EXERCISE MATERIALS:
#####

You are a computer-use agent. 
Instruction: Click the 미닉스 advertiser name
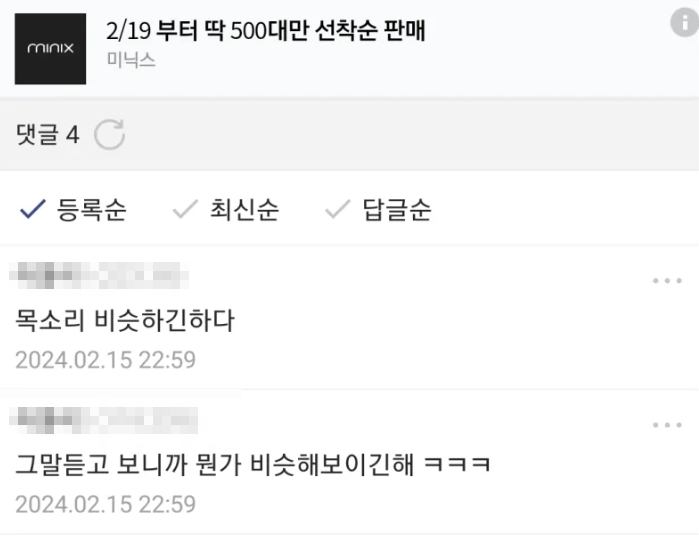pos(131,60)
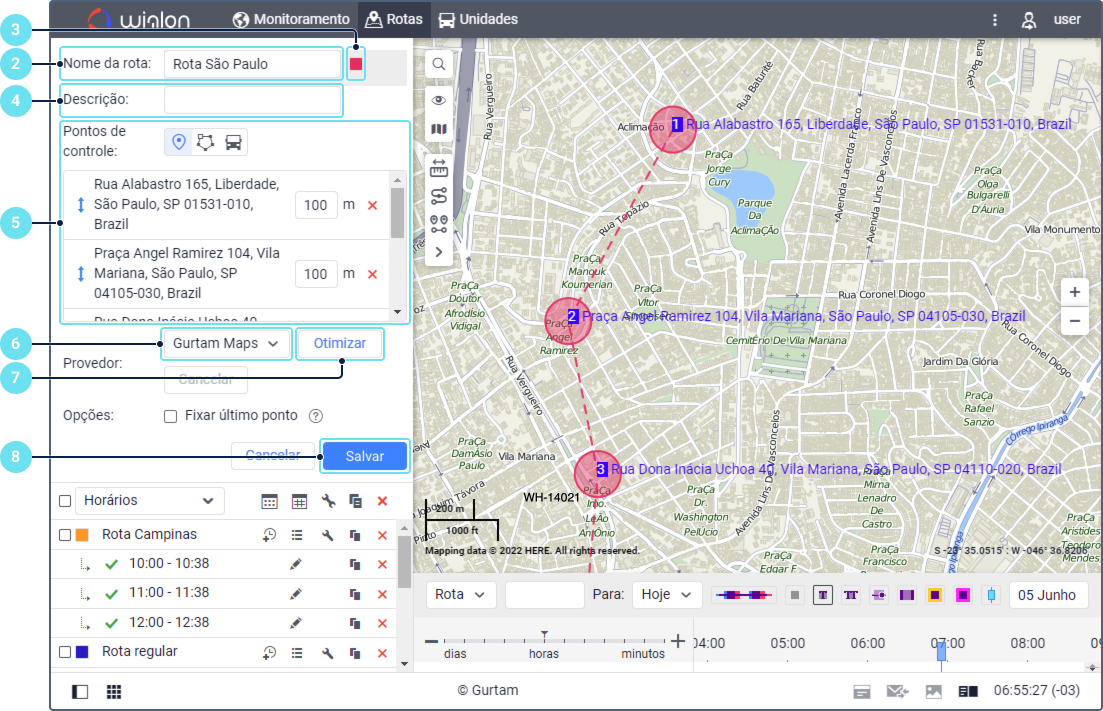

#####

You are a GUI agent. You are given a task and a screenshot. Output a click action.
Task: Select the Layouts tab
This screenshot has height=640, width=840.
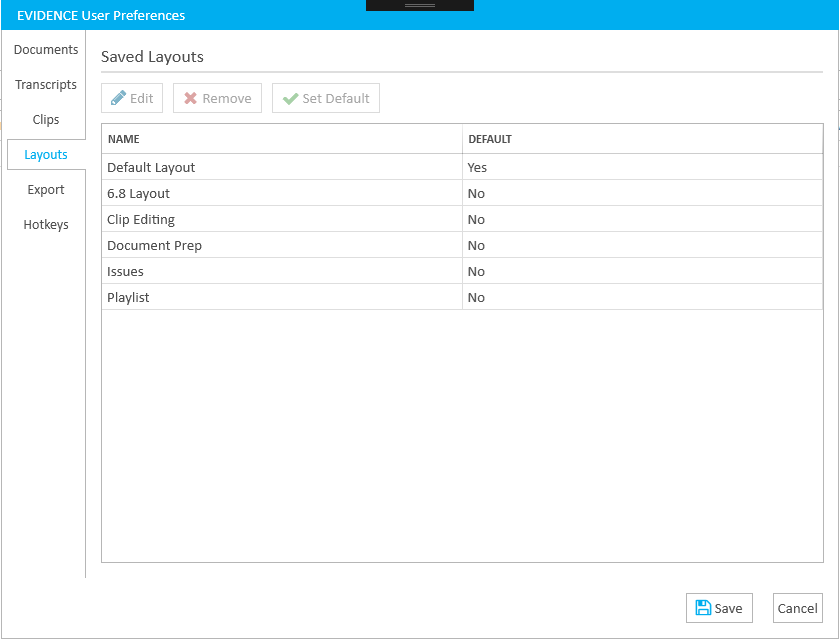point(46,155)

#####

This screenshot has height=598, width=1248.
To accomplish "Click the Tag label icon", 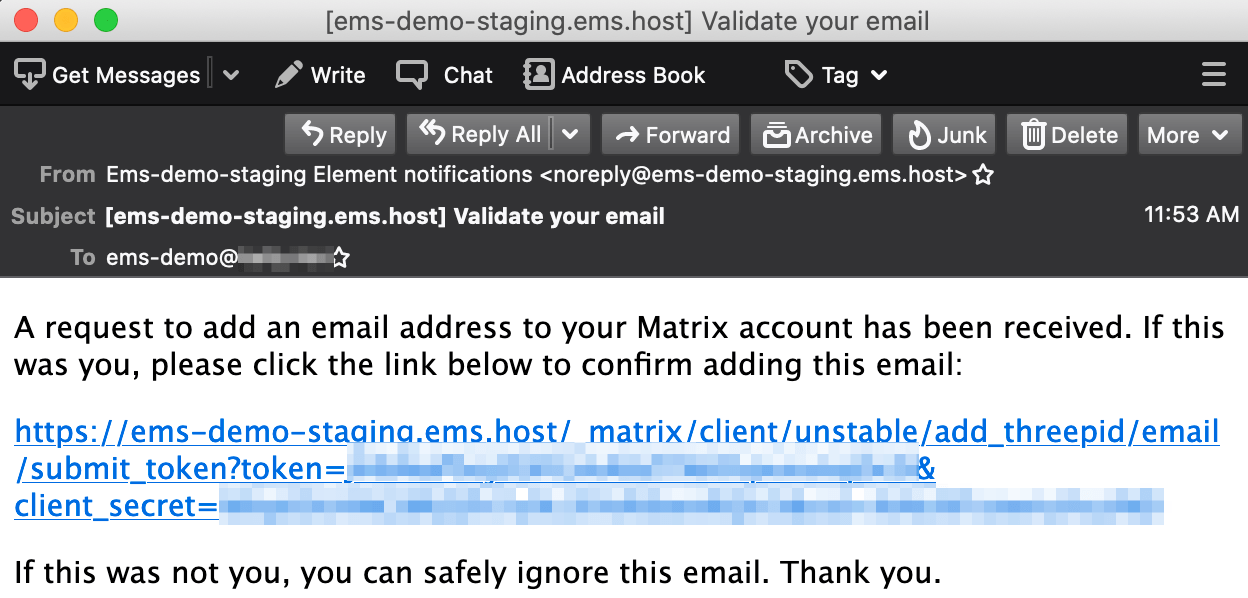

#####

EXERCISE DETAILS:
Output only the lines above from the one containing "This screenshot has height=598, width=1248." to the one containing "the Tag label", both included, exactly as written and with no pictures.

RESPONSE TO THE EXERCISE:
This screenshot has height=598, width=1248.
To accomplish "Click the Tag label icon", 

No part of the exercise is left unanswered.